TASK DESCRIPTION » Reproduce the data word for word, keeping every line complete.

▬▬▬▬▬▬▬▬▬▬

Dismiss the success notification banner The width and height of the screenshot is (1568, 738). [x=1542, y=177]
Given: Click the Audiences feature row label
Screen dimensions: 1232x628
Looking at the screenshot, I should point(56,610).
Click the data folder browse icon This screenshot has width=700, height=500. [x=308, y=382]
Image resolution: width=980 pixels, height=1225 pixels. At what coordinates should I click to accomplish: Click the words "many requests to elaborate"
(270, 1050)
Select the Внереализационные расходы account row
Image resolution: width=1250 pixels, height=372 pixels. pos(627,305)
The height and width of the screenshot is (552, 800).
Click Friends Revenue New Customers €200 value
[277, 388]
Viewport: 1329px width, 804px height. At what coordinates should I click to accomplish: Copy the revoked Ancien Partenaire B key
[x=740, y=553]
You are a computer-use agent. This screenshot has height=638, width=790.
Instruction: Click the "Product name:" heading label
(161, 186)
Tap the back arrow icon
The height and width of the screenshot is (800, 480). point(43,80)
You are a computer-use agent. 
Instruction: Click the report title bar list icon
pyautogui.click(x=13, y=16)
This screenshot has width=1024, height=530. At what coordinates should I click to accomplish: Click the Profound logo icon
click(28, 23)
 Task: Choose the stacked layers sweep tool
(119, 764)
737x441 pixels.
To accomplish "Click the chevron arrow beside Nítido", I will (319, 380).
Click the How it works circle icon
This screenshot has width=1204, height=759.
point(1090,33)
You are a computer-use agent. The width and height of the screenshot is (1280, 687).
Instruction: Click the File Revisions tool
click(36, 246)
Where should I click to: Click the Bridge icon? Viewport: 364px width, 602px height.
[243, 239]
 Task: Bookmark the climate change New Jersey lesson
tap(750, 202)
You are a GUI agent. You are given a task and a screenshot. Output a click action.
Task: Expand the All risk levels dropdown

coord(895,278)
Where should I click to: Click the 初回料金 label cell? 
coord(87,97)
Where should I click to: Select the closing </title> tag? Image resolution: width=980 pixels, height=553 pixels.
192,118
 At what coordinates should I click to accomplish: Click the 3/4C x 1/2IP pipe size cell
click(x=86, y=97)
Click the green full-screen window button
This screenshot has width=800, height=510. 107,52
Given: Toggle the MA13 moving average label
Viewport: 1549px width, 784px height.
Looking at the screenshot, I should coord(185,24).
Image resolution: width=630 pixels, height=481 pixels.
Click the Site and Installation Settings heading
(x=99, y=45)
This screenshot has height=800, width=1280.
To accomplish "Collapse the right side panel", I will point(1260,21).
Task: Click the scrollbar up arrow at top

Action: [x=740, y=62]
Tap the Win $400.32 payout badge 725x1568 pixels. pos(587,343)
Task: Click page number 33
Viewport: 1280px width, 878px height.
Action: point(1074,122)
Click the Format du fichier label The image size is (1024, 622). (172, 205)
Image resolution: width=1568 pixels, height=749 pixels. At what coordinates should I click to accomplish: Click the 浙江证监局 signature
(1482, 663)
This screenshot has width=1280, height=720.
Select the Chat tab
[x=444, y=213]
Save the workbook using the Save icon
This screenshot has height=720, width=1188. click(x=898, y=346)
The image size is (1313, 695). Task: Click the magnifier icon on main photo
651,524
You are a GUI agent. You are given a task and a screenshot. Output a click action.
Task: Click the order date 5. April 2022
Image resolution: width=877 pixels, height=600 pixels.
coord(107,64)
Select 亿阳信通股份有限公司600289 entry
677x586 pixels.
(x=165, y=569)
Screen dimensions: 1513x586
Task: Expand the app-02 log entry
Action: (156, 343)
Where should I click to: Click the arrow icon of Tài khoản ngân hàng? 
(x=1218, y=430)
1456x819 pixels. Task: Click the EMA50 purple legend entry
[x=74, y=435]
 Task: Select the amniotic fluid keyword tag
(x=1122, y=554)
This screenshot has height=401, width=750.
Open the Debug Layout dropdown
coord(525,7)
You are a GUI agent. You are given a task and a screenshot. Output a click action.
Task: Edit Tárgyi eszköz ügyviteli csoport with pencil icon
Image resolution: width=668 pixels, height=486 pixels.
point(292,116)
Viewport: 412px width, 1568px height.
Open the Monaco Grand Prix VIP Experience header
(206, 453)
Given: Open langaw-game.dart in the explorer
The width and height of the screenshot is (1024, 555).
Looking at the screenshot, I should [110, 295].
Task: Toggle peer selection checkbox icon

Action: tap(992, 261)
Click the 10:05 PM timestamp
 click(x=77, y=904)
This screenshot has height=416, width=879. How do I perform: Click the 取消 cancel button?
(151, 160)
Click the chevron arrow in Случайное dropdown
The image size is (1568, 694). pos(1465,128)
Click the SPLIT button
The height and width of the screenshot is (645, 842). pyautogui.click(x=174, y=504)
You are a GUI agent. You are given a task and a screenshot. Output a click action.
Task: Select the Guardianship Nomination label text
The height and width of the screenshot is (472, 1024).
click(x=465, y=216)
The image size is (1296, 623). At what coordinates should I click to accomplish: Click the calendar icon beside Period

▬▬▬▬▬▬▬▬▬▬

ANSWER AREA »
Dismiss the success notification banner The width and height of the screenshot is (1568, 738). [x=1542, y=177]
Given: Click the Audiences feature row label
Screen dimensions: 1232x628
Looking at the screenshot, I should point(56,610).
Click the data folder browse icon This screenshot has width=700, height=500. [x=308, y=382]
Image resolution: width=980 pixels, height=1225 pixels. At what coordinates should I click to accomplish: Click the words "many requests to elaborate"
(270, 1050)
Select the Внереализационные расходы account row
Image resolution: width=1250 pixels, height=372 pixels. pos(627,305)
The height and width of the screenshot is (552, 800).
Click Friends Revenue New Customers €200 value
[277, 388]
Viewport: 1329px width, 804px height. At what coordinates should I click to accomplish: Copy the revoked Ancien Partenaire B key
[x=740, y=553]
You are a computer-use agent. This screenshot has height=638, width=790.
Instruction: Click the "Product name:" heading label
(161, 186)
Tap the back arrow icon
The height and width of the screenshot is (800, 480). point(43,80)
You are a computer-use agent. 
Instruction: Click the report title bar list icon
pyautogui.click(x=13, y=16)
This screenshot has width=1024, height=530. At what coordinates should I click to accomplish: Click the Profound logo icon
click(28, 23)
 Task: Choose the stacked layers sweep tool
(119, 764)
737x441 pixels.
To accomplish "Click the chevron arrow beside Nítido", I will (319, 380).
Click the How it works circle icon
This screenshot has width=1204, height=759.
point(1090,33)
You are a computer-use agent. The width and height of the screenshot is (1280, 687).
Instruction: Click the File Revisions tool
click(36, 246)
Where should I click to: Click the Bridge icon? Viewport: 364px width, 602px height.
[243, 239]
 Task: Bookmark the climate change New Jersey lesson
tap(750, 202)
You are a GUI agent. You are given a task and a screenshot. Output a click action.
Task: Expand the All risk levels dropdown

coord(895,278)
Where should I click to: Click the 初回料金 label cell? 
coord(87,97)
Where should I click to: Select the closing </title> tag? Image resolution: width=980 pixels, height=553 pixels.
192,118
 At what coordinates should I click to accomplish: Click the 3/4C x 1/2IP pipe size cell
click(x=86, y=97)
Click the green full-screen window button
This screenshot has width=800, height=510. 107,52
Given: Toggle the MA13 moving average label
Viewport: 1549px width, 784px height.
Looking at the screenshot, I should coord(185,24).
Image resolution: width=630 pixels, height=481 pixels.
Click the Site and Installation Settings heading
(x=99, y=45)
This screenshot has height=800, width=1280.
To accomplish "Collapse the right side panel", I will point(1260,21).
Task: Click the scrollbar up arrow at top

Action: [x=740, y=62]
Tap the Win $400.32 payout badge 725x1568 pixels. pos(587,343)
Task: Click page number 33
Viewport: 1280px width, 878px height.
Action: point(1074,122)
Click the Format du fichier label The image size is (1024, 622). (172, 205)
Image resolution: width=1568 pixels, height=749 pixels. At what coordinates should I click to accomplish: Click the 浙江证监局 signature
(1482, 663)
This screenshot has width=1280, height=720.
Select the Chat tab
[x=444, y=213]
Save the workbook using the Save icon
This screenshot has height=720, width=1188. click(x=898, y=346)
The image size is (1313, 695). Task: Click the magnifier icon on main photo
651,524
You are a GUI agent. You are given a task and a screenshot. Output a click action.
Task: Click the order date 5. April 2022
Image resolution: width=877 pixels, height=600 pixels.
coord(107,64)
Select 亿阳信通股份有限公司600289 entry
677x586 pixels.
(x=165, y=569)
Screen dimensions: 1513x586
Task: Expand the app-02 log entry
Action: (156, 343)
Where should I click to: Click the arrow icon of Tài khoản ngân hàng? 
(x=1218, y=430)
1456x819 pixels. Task: Click the EMA50 purple legend entry
[x=74, y=435]
 Task: Select the amniotic fluid keyword tag
(x=1122, y=554)
This screenshot has height=401, width=750.
Open the Debug Layout dropdown
coord(525,7)
You are a GUI agent. You are given a task and a screenshot. Output a click action.
Task: Edit Tárgyi eszköz ügyviteli csoport with pencil icon
Image resolution: width=668 pixels, height=486 pixels.
point(292,116)
Viewport: 412px width, 1568px height.
Open the Monaco Grand Prix VIP Experience header
(206, 453)
Given: Open langaw-game.dart in the explorer
The width and height of the screenshot is (1024, 555).
Looking at the screenshot, I should [110, 295].
Task: Toggle peer selection checkbox icon

Action: tap(992, 261)
Click the 10:05 PM timestamp
 click(x=77, y=904)
This screenshot has height=416, width=879. How do I perform: Click the 取消 cancel button?
(151, 160)
Click the chevron arrow in Случайное dropdown
The image size is (1568, 694). pos(1465,128)
Click the SPLIT button
The height and width of the screenshot is (645, 842). pyautogui.click(x=174, y=504)
You are a GUI agent. You are given a task and a screenshot. Output a click action.
Task: Select the Guardianship Nomination label text
The height and width of the screenshot is (472, 1024).
click(x=465, y=216)
The image size is (1296, 623). At what coordinates should I click to accomplish: Click the calendar icon beside Period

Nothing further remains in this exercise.